Project chicken was experienced by 55% of the leaders surveyed. Only 13% were able to successfully confront their peers when they saw it happening. Those who didn’t deal with this saw their projects fail. More than three quarters of projects missed their budget targets, 86% missed their deadlines, 74% missed their deliverables or specifications and 54% of the time the team’s morale was damaged.

This caused huge problems for the facility in the example above: “The hospital took a huge step backwards. CPOE got a reputation for being a big failure nobody wanted to be associated with. It must have set us back at least three years.”

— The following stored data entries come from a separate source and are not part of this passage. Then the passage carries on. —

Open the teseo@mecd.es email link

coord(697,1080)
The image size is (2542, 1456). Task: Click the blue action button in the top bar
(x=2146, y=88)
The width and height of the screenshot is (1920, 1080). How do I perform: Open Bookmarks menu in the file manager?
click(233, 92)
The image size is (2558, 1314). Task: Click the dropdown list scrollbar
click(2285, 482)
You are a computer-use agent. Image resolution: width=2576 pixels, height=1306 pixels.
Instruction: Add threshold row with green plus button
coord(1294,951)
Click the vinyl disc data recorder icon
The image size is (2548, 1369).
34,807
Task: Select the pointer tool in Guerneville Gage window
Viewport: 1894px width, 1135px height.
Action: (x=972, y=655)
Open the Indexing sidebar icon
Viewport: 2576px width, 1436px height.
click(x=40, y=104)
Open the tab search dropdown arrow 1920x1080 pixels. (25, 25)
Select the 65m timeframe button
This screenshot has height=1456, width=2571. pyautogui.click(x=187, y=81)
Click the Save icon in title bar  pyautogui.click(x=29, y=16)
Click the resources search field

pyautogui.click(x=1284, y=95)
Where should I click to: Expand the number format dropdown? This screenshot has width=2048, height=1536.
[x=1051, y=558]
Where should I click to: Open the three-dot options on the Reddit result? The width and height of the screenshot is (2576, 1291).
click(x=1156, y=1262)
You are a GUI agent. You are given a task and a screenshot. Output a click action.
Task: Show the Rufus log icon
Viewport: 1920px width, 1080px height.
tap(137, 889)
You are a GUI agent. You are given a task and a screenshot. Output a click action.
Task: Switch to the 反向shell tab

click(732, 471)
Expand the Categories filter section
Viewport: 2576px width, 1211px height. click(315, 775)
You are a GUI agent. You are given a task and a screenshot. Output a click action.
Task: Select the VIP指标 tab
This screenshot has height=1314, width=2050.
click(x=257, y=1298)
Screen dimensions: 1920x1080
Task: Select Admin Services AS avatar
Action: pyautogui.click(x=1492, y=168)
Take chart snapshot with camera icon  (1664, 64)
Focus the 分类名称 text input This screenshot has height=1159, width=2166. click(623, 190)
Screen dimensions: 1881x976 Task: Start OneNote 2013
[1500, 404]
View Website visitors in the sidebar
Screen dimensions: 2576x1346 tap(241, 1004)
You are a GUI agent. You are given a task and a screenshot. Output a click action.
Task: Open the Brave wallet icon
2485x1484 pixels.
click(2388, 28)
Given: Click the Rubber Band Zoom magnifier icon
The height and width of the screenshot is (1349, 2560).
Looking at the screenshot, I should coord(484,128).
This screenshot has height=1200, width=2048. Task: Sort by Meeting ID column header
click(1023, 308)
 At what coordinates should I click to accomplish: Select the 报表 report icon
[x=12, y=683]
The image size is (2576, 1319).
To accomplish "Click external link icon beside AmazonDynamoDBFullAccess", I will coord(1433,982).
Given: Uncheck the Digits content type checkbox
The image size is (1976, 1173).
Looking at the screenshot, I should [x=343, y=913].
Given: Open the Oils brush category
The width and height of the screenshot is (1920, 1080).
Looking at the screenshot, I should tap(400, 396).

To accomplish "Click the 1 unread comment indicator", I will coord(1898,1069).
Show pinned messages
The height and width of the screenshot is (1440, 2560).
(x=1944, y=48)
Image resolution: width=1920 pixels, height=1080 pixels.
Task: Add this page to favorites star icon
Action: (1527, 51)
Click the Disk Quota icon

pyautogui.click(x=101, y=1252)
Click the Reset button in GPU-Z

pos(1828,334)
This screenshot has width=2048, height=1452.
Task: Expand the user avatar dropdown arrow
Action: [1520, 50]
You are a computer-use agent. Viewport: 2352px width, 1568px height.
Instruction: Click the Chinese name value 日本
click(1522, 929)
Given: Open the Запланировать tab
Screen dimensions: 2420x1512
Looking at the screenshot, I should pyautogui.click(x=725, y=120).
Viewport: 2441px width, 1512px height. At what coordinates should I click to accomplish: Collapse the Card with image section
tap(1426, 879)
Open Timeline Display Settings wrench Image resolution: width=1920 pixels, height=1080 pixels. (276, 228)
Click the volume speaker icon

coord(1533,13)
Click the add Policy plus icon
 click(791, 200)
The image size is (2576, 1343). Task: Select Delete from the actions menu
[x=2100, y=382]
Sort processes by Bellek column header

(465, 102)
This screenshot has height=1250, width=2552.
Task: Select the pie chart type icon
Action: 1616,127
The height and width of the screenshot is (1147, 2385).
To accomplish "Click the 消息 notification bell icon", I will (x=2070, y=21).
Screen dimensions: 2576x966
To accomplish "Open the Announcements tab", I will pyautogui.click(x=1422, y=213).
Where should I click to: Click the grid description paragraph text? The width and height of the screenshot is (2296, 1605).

Team failures refer to problems within the project team, such as team members who miss meetings, fail to deliver on assignments or undercut the team in other ways. Sometimes the team member does not have the right skills for the job. Other times they have too many competing priorities.

One survey respondent described a typical scenario for this problem: “Sometimes you’ll get a resource for your team, but in the resource’s mind all they are doing is attending your meetings; they are not really doing any work. At some point in the project they have to do some work, and that is when they get their head around the project for the first time.”

Team failures were experienced by four out of five of the leaders surveyed. When they failed to solve these team issues, then the project failed. Budget targets were missed by 73% of teams, 82% missed their deadlines, 77% missed their deliverables or specifications and 69% of the time the team’s morale was damaged.


Based on the five challenges behind failing projects, what can you do to ensure your hospital, department or team overcomes these obstacles and salvages current and future initiatives? Senior leaders need to encourage the people leading projects to speak up and make sure they are heard by others.

More than half of the healthcare managers who tried to warn others about problems backed off because the decision-maker became defensive, failed to listen, would not take their concerns seriously, or because they feared retaliation. Leaders will not be able to drive out fear overnight, but there is an approach that can work:

  1. Build the case for change. Project failures are extremely costly, but are rarely documented. Track and publish project success rates and also rates of speaking up. This data will demonstrate the scope of the problem. Begin a listening campaign. Meet with administrators, physicians and project team members to learn what makes it difficult to discuss threats to project success.
  2. Invest in training. Most healthcare managers lack the skill and confidence required to succeed in politically risky conversations. Training in these kinds of conversations can yield strong results.
  3. Hold senior management accountable. Continue to collect data showing rates of speaking up. Set an ambitious improvement target. If 10% of your project managers can already speak up successfully, then set a goal to double or triple that figure. When results lag in one senior manager’s area, work with him or her to determine why fear remains and how to reduce it.

The Silence Fails study shows that many, if not most, of a hospital’s project failures can be averted if the people leading the projects can speak up and be heard. Those who successfully address one or more of the five challenges are 50–70% more likely to fully achieve project objectives.

However, success requires both ‘top-down’ and ‘bottom-up’ solutions. Senior leaders in hospital or healthcare systems need to make it safe to speak up and important to listen. The people working on projects need to make the choice to speak up and acquire the skills to do so effectively and respectfully. When both parties are able to discuss issues and resolve them together, then problems will quickly become the exception instead of the rule.